Within the scope of our recent approach for Efficient Unsupervised Constitutive Law Identification and Discovery (EUCLID), we propose an unsupervised Bayesian learning framework for discovery of parsimonious and interpretable constitutive laws with quantifiable uncertainties. As in deterministic EUCLID, we do not resort to stress data, but only to realistically measurable full-field displacement and global reaction force data; as opposed to calibration of an a priori assumed model, we start with a constitutive model ansatz based on a large catalog of candidate functional features; we leverage domain knowledge by including features based on existing, both physics-based and phenomenological, constitutive models. In the new Bayesian-EUCLID approach, we use a hierarchical Bayesian model with sparsity-promoting priors and Monte Carlo sampling to efficiently solve the parsimonious model selection task and discover physically consistent constitutive equations in the form of multivariate multi-modal probabilistic distributions. We demonstrate and validate the ability to accurately and efficiently recover isotropic and anisotropic hyperelastic models like the Neo-Hookean, Isihara, Gent–Thomas, Arruda–Boyce, Ogden, and Holzapfel models in both elastostatics and elastodynamics. The discovered constitutive models are reliable under both epistemic uncertainties — i.e. uncertainties on the true features of the constitutive catalog – and aleatoric uncertainties – which arise from the noise in the displacement field data, and are automatically estimated by the hierarchical Bayesian model.

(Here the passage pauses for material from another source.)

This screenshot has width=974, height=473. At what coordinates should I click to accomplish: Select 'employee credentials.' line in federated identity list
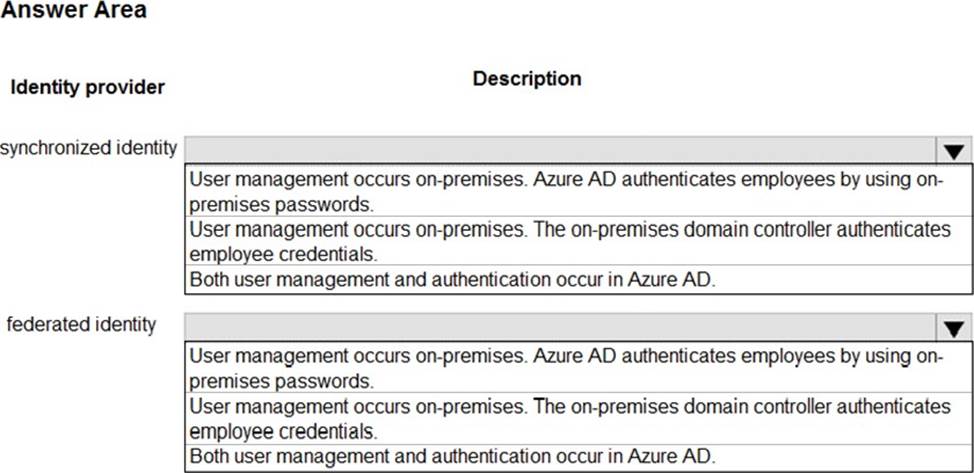(283, 431)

We propose a new approach for unsupervised learning of hyperelastic constitutive laws with physics-consistent deep neural networks. In contrast to supervised learning, which assumes the availability of stress–strain pairs, the approach only uses realistically measurable full-field displacement and global reaction force data, thus it lies within the scope of our recent framework for Efficient Unsupervised Constitutive Law Identification and Discovery (EUCLID) and we denote it as NN-EUCLID. The absence of stress labels is compensated for by leveraging a physics-motivated loss function based on the conservation of linear momentum to guide the learning process. The constitutive model is based on input-convex neural networks, which are capable of learning a function that is convex with respect to its inputs. By employing a specially designed neural network architecture, multiple physical and thermodynamic constraints for hyperelastic constitutive laws, such as material frame indifference, material stability, and stress-free reference configuration are automatically satisfied. We demonstrate the ability of the approach to accurately learn several hidden isotropic and anisotropic hyperelastic constitutive laws – including e.g., Mooney–Rivlin, Arruda–Boyce, Ogden, and Holzapfel models – without using stress data. For anisotropic hyperelasticity, the unknown anisotropic fiber directions are automatically discovered jointly with the constitutive model. The neural network-based constitutive models show good generalization capability beyond the strain states observed during training and are readily deployable in a general finite element framework for simulating complex mechanical boundary value problems with good accuracy.